Beispiel 1: Unternehmer U und seine Ehefrau E erwerben zu 25 % bzw. 75 % Miteigentum an einem unbebauten Grundstück, das sie von einem Generalunternehmer mit einem Einfamilienhaus bebauen lassen.

U nutzt im Einfamilienhaus einen Raum, der 9 % der Fläche des Gebäudes ausmacht, ausschließlich für seine unternehmerische Tätigkeit.

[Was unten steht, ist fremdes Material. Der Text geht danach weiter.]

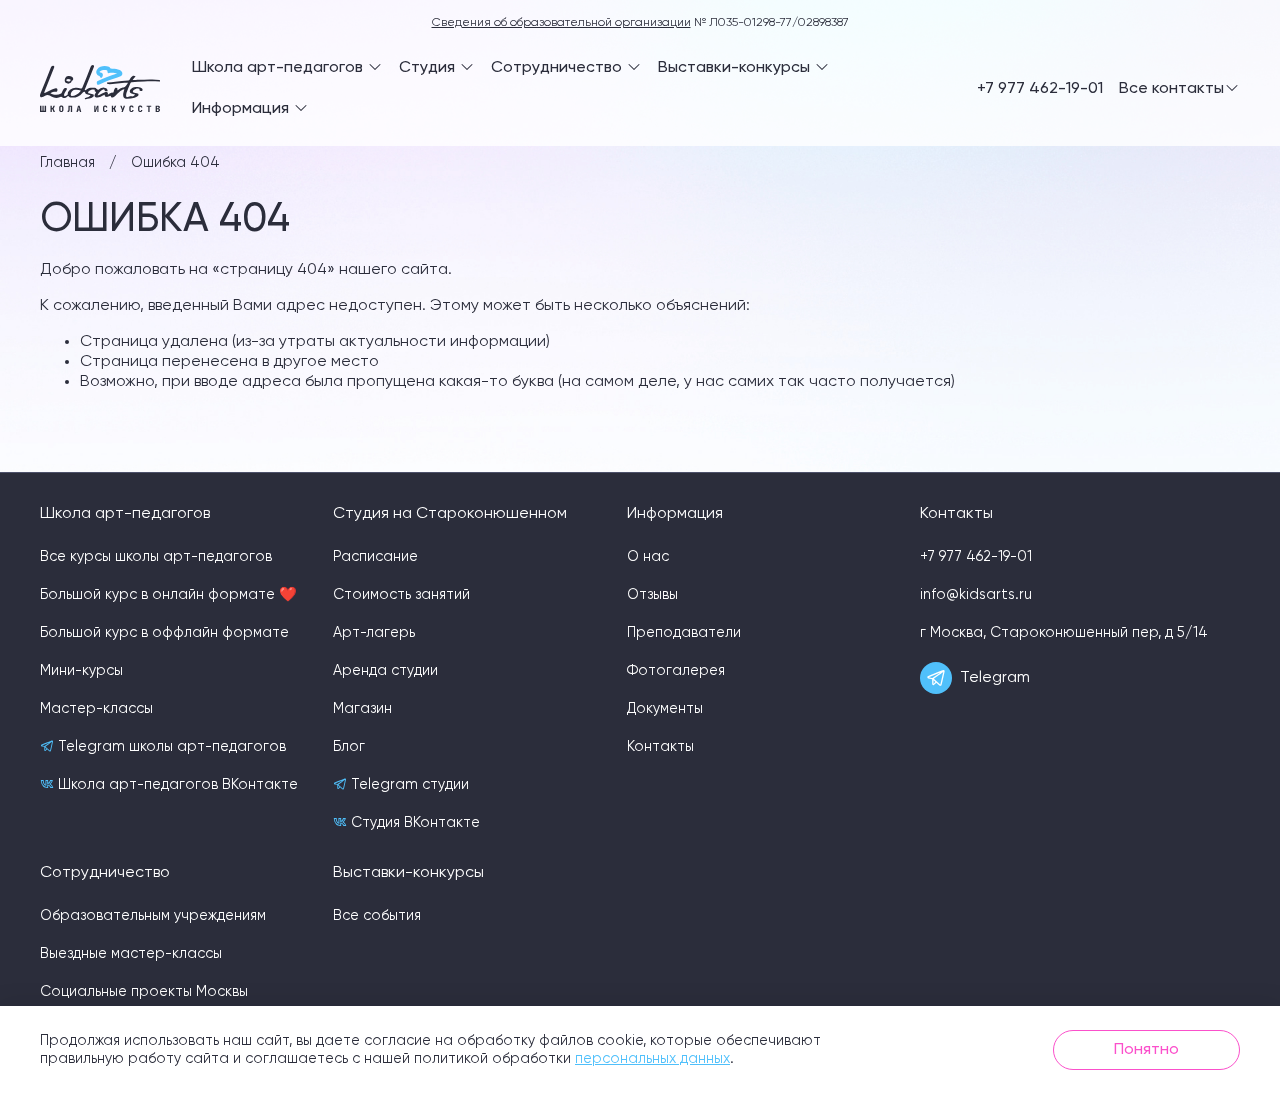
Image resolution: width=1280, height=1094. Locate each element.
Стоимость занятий (401, 595)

U macht 9 % der auf die Baukosten entfallenden Vorsteuern geltend.

Durch die Geltendmachung des Vorsteuerabzugs aus 9 % der Baukosten gibt U zu erkennen, dass er seinen Miteigentumsanteil im Umfang der unternehmerischen Nutzung seinem Unternehmen zuordnet.

U kann daher unter den weiteren Voraussetzungen des § 15 UStG 9 % der auf die Baukosten entfallenden Vorsteuern abziehen.

Beispiel 2: Sachverhalt wie Beispiel 1, nur machen die durch U ausschließlich unternehmerisch genutzten Räume insgesamt 30 % der Gesamtfläche des Gebäudes aus.